AIM OF THE TASK –
Count how many lines in the data hold the word "pixels", and give that number alone.

*** Opening of AVAILABLE DATA ***

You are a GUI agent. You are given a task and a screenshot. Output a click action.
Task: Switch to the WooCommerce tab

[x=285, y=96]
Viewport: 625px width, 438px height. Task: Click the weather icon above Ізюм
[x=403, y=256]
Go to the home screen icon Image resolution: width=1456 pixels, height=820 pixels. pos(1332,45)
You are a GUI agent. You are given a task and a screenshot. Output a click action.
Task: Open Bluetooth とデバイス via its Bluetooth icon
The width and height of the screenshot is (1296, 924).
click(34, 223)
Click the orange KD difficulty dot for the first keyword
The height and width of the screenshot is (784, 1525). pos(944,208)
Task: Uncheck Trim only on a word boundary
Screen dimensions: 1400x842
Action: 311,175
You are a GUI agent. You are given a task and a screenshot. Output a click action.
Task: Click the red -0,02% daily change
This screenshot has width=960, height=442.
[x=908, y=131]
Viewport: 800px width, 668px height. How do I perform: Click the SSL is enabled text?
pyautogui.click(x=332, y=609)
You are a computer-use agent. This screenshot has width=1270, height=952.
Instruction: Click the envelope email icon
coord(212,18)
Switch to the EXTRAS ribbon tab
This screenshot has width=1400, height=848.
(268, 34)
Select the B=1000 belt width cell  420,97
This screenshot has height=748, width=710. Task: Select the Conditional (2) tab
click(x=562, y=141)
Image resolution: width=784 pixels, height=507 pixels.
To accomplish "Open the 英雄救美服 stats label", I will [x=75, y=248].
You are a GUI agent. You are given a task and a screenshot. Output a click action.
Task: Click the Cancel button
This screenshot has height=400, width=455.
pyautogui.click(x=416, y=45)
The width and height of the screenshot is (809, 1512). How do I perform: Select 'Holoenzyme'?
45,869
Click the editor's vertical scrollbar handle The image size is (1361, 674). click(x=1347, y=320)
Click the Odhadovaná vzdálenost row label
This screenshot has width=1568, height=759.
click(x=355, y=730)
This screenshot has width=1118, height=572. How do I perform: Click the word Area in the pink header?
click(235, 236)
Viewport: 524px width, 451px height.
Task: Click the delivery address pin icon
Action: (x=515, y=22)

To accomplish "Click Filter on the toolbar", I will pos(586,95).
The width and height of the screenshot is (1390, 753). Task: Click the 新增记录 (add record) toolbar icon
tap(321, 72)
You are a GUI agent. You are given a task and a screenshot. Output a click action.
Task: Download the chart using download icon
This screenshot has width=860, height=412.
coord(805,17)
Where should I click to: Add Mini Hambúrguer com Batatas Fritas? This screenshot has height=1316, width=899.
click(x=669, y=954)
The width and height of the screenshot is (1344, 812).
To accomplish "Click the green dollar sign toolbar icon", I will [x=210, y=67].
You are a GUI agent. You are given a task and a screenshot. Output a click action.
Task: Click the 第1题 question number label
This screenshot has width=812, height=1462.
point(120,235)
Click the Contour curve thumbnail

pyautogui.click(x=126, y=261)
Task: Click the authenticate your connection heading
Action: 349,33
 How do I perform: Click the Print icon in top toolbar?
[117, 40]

*** Close of AVAILABLE DATA ***

SOLUTION FOR THIS EXERCISE –
2